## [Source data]
● ● ●

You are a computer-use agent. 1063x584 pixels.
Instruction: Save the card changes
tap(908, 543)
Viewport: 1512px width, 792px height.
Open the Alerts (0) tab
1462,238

● ● ●

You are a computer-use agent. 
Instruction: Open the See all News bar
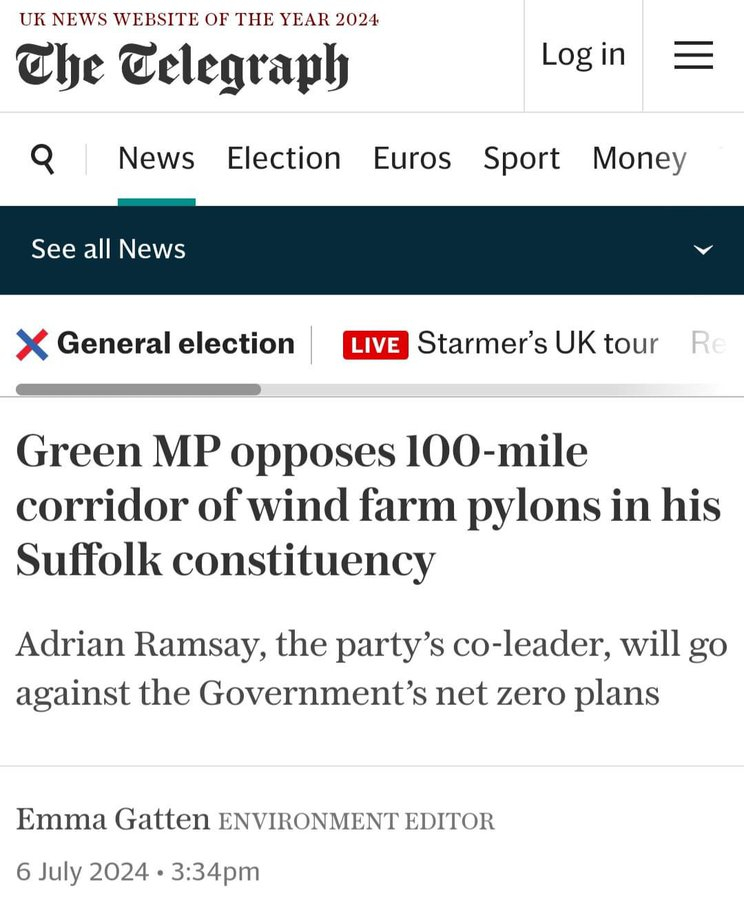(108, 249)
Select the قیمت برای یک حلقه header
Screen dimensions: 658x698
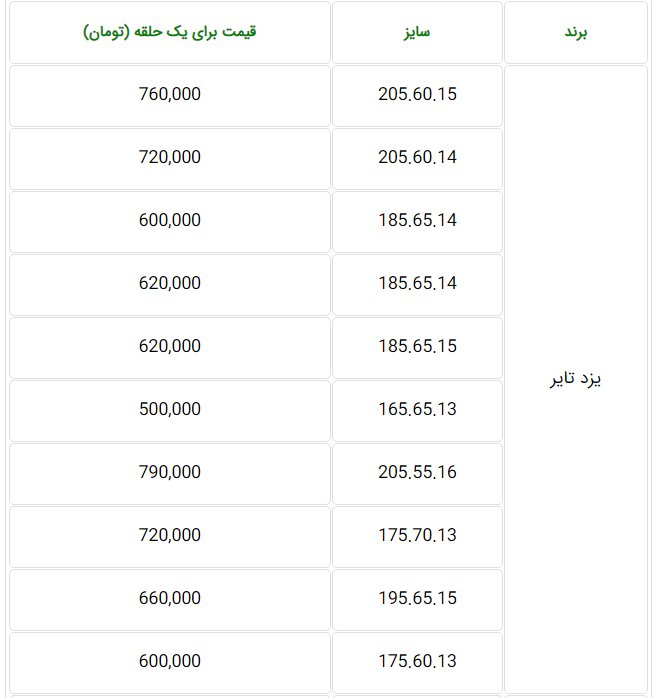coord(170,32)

● ● ●

## [Task objective]
Duplicate the records beginning with the line that contains "Select the قیمت برای یک حلقه header" and continuing through the line that contains "coord(170,32)", both lines included. Omit the pictures from your answer.

## [Finished task]
Select the قیمت برای یک حلقه header
Screen dimensions: 658x698
coord(170,32)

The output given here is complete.